◆ **Text section**:
========================================================================
We will use formula for arc length of curve `y=f(x)` for `a leq x leq b.`

`L=int_a^b sqrt(1+y'^2)dx`

Differentiating the given equation yields

`2/3x^(-1/3)+2/3y^(-1/3)y'=0`

From this we get

`y'=-y^(1/3)/x^(1/3)`

Looking at the image below, we can see that the astroid is made up of four identical arches. Therefore, if we calculate length of one such arc we will know the total length of the graph.

Let us therefore, calculate the arc in the first quadrant. Lower bound of integration will obviously be 0, while the upper bound will be the point where the curve touches `x`-axis (where `y=0`).
========================================================================
◆ **Excerpted data**:
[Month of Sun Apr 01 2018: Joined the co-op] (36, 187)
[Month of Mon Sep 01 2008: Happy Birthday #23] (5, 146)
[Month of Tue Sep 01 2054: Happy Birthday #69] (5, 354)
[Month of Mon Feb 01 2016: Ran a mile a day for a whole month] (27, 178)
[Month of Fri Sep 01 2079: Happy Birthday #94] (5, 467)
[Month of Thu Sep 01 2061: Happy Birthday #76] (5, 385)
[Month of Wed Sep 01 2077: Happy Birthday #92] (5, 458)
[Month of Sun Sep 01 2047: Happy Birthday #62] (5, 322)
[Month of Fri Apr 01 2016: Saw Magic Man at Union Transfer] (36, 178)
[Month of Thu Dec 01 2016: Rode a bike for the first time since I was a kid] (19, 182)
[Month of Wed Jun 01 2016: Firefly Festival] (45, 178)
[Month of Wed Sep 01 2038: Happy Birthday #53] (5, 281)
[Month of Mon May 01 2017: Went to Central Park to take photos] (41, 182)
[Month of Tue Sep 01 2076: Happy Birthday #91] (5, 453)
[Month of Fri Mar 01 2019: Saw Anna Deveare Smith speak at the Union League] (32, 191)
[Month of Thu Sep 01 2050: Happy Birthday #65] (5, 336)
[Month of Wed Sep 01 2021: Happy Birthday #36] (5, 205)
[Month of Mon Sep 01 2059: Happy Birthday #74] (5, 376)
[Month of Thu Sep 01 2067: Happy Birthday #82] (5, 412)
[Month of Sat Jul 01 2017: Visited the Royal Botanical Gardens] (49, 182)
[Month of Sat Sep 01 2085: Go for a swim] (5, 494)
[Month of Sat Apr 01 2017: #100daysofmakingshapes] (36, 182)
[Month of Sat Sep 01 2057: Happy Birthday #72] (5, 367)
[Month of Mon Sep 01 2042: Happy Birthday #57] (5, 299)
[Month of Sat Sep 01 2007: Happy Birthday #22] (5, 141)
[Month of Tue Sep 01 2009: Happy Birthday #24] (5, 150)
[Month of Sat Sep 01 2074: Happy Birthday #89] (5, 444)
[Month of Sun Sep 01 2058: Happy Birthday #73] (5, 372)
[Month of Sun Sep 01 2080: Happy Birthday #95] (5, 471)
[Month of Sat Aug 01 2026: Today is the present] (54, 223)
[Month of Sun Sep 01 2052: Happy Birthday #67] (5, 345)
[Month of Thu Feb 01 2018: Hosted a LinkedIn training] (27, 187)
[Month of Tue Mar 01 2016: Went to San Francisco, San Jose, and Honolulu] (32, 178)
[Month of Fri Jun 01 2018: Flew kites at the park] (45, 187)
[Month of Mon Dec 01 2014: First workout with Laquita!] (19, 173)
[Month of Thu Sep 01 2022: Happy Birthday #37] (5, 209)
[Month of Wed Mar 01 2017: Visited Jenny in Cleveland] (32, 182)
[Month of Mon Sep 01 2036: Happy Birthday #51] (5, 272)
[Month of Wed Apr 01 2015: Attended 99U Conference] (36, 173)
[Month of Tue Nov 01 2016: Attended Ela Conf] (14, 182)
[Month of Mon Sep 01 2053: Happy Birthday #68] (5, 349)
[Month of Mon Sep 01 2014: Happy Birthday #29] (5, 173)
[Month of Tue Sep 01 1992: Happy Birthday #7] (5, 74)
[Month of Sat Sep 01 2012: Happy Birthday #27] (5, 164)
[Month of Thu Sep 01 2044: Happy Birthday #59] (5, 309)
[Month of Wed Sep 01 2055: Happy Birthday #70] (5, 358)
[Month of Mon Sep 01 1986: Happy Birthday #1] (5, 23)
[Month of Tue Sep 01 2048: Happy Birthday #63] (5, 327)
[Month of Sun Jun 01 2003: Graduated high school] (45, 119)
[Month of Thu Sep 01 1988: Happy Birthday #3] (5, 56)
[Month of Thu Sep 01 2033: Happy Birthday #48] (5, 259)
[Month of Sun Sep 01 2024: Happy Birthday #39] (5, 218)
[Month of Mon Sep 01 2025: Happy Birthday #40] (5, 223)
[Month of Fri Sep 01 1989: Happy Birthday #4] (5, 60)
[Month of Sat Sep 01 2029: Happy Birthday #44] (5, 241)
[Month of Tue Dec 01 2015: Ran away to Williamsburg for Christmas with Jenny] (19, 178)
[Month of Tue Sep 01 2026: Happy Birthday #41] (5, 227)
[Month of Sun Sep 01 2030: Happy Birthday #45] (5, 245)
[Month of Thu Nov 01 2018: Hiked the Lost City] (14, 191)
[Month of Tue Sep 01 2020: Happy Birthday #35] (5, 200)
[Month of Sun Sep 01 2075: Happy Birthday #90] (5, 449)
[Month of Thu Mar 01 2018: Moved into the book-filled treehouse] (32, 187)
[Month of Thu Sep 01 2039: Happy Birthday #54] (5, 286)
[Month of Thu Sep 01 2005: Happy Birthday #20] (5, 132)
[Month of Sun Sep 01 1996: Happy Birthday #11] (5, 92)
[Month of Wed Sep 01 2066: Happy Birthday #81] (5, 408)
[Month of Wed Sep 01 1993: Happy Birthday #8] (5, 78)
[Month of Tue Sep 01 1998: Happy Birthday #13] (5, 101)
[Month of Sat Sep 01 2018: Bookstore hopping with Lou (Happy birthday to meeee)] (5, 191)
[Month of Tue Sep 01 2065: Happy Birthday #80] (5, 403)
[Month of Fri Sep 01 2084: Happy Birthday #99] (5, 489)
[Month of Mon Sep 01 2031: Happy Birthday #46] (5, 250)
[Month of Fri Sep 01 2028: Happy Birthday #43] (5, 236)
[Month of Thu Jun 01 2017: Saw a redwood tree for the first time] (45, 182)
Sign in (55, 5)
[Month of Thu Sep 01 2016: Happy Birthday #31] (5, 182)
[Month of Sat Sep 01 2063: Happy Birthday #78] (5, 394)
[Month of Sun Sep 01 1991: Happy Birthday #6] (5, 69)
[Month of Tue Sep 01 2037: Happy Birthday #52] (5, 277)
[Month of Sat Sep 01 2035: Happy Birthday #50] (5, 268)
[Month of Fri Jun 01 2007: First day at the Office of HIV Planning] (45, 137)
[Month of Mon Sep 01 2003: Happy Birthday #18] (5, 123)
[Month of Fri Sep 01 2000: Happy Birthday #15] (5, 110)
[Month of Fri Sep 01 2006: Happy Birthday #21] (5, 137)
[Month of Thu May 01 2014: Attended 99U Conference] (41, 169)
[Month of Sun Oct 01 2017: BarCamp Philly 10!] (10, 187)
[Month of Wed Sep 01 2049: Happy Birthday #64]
========================================================================
◆ **Stated goal 1**: In the astroid arc-length text, rewrite the paragraph beginning "Let us therefore, calculate the arc" more briefly, keeping its main facts.
◆ **Stated goal 2**: Pick up the astroid arc-length text right after its last sentence and carry it on.
The material plays no part in this work.

◆ **Exercise response 1**: Compute the arc in the first quadrant. Its lower integration bound is 0, and its upper bound is where the curve meets the `x`-axis (`y=0`).

◆ **Exercise response 2**:
`x^(2/3)=4`

`x=4^(3/2)`

`x=8`

Hence, the quarter of the total length is

`1/4L=int_0^8sqrt(1+(-y^(1/3)/x^(1/3))^2)dx=`

`int_0^8sqrt(1+y^(2/3)/x^(2/3))dx=`

`int_0^8sqrt((x^(2/3)+y^(2/3))/x^(2/3))dx=`

Notice that the numerator is equal to the left side of the given equation which is equal to 4.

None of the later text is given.